Sebab, Ayu menyebutkan, menjadi Polwan bukan tugas yang mudah. Perannya sebagai ibu rumah tangga di lingkungan keluarga, terkadang ia harus membagi waktu secara tepat.
"Polwan seperti saya ini double job. Selain kegiatan kantor untuk urusan dinas kepolisian, juga tanggung jawab terhadap keluarga menjadi salah satu tugas yang tidak bisa dibiarkan begitu saja," katanya.
Ia mengaku sudah terbiasa menghadapi pelaku kejahatan jalanan yang dikenal sadis. Apalagi, tugas sebagai Kanit 2 Reserse Narkoba yang dinilai cukup berat. Namun, ia menegaskan, sebagai anggota Polri, hal itu sudah menjadi tugas yang harus dijalankan.

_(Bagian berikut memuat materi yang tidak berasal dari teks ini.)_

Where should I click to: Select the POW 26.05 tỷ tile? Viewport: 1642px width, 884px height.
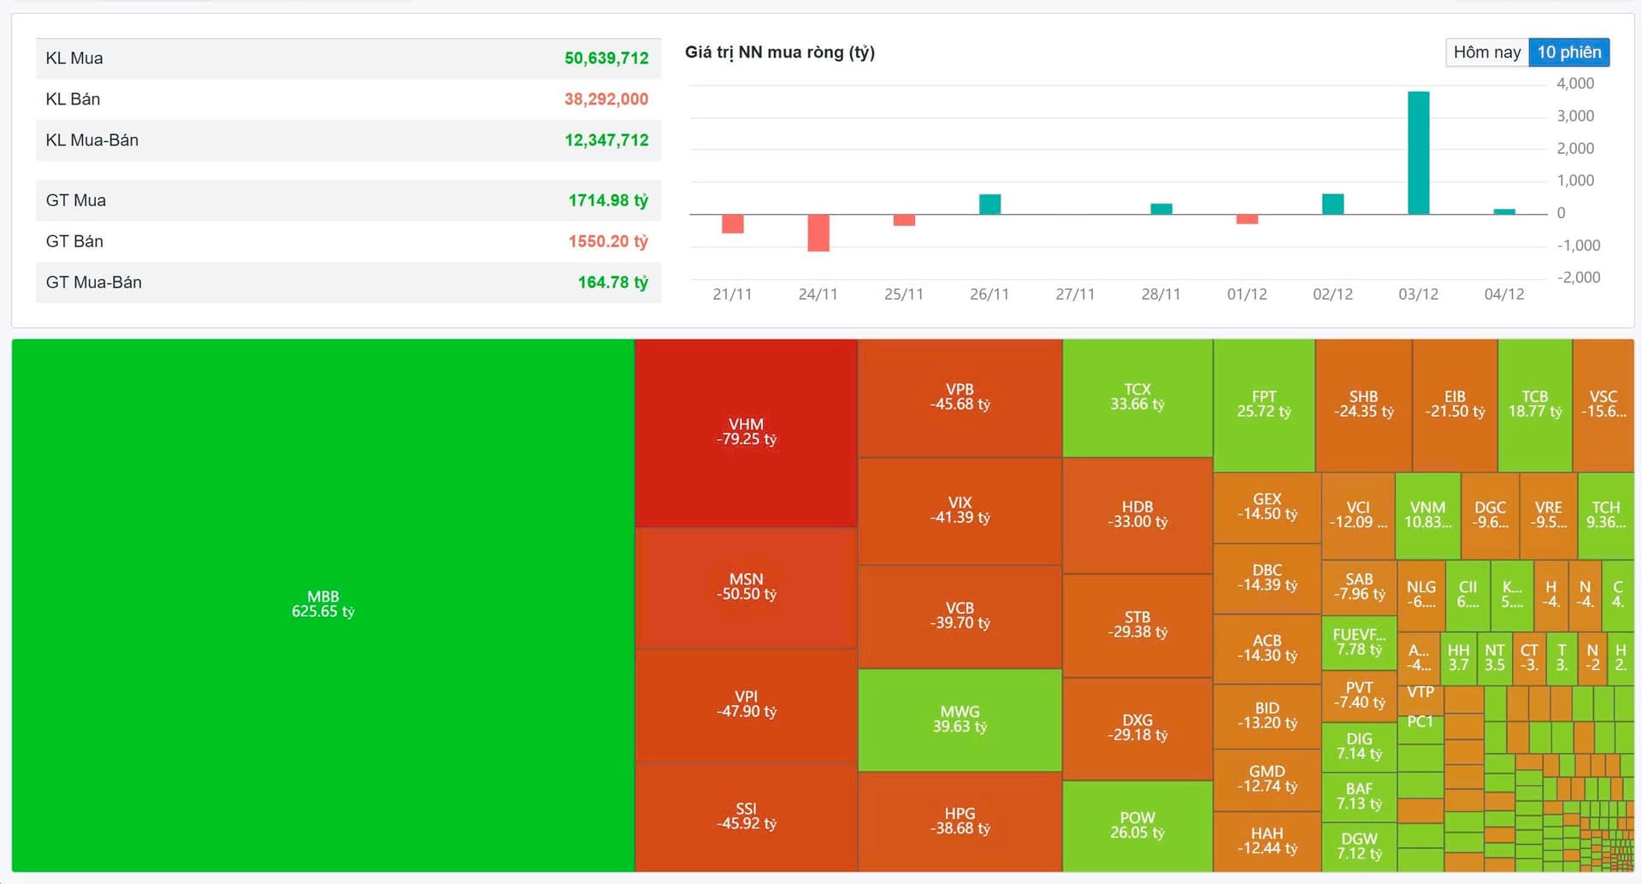click(1137, 825)
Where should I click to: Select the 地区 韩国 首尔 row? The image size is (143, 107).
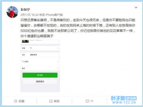(x=40, y=55)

“Saya santai saja dan sudah terbiasa dengan semua itu. Toh ini sudah risiko pekerjaan yang saya jalani,” ujarnya.
Ayu mengaku, dirinya sudah terbiasa bekerja sebagai penyidik seraya mengasuh sang buah hati. Tak jarang, ia harus berangkat pagi dari rumahnya di kawasan Jakarta Timur untuk bekerja memimpin apel. Padahal, malam harinya ia harus mengikuti patroli keamanan dan memburu pelaku kejahatan lainnya.
Pernah suatu ketika, dia mengungkapkan, pada saat sedang mengasuh anaknya, ia mendapat panggilan mendesak lantaran ada tawuran antar pelajar dan ia harus turun untuk melerai tawuran tersebut.
“Itu kejadiannya malam-malam. Saya lagi mengasuh anak tapi ada panggilan. Ya saya jalani. Kebetulan suami juga mendukung saya,” ujarnya.
Ia yakin, tugasnya sebagai polisi bisa memberikan manfaat kepada masyarakat luas. Peran sebagai pengayom dan pelayan masyarakat adalah tugas mulia yang sedang dijalani oleh para Polwan seperti Ayu ini.
Polwan di Indonesia lahir pada 1 September 1948 di kota Bukittinggi, Sumatera Barat. Polwan terbentuk tatkala Pemerintahan Darurat Republik Indonesia (PDRI) menghadapi Agresi Militer Belanda II, di mana terjadi pengungsian besar-besaran pria, wanita, dan anak-anak. Pada saat itu, warga diminta untuk meninggalkan rumah mereka agar menjauhi titik-titik peperangan.
Untuk mencegah terjadinya penyusupan, para pengungsi harus diperiksa oleh polisi. Namun, para pengungsi wanita tidak mau diperiksa, apalagi digeledah secara fisik oleh polisi pria. Sehingga, pada saat itu dibentuk polisi wanita untuk dapat melakukan peran kepolisian saat berhadapan dengan wanita.